Short problem: List every line below that contains the word "tool". Case counts.

Material supplied:
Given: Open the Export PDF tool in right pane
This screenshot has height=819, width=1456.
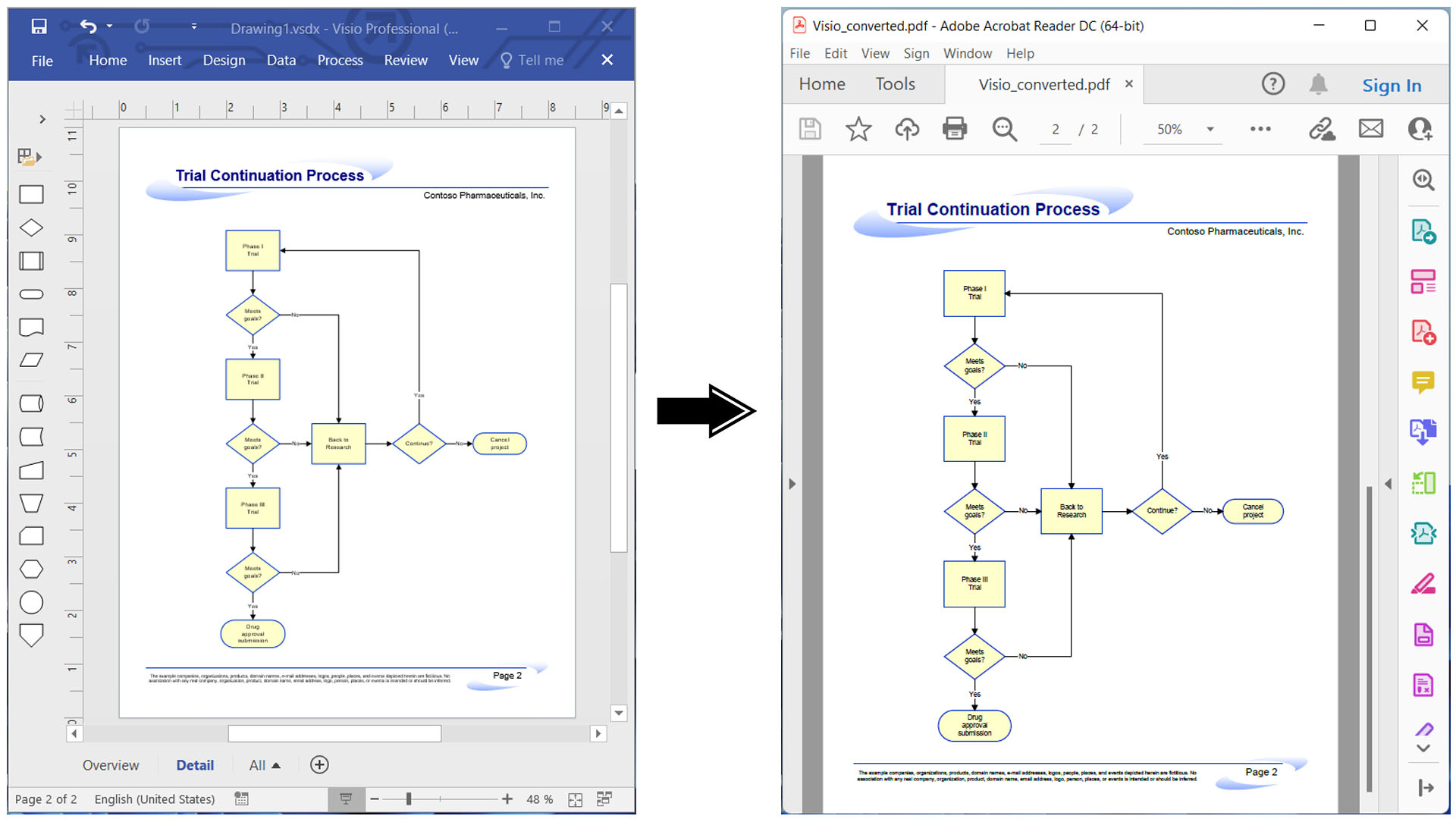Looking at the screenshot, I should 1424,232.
...
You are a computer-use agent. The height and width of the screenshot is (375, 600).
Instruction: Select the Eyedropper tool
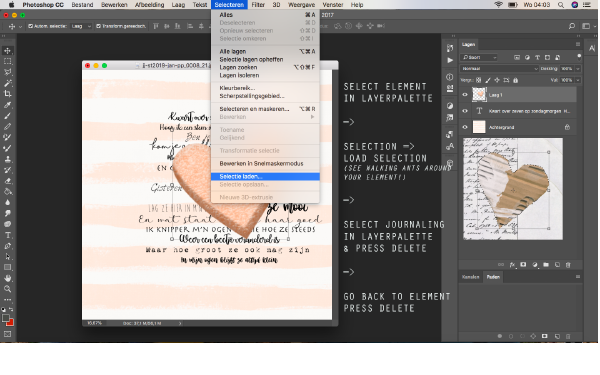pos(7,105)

Result:
Given: Open the Export PDF tool in right pane
Instruction: Select the Eyedropper tool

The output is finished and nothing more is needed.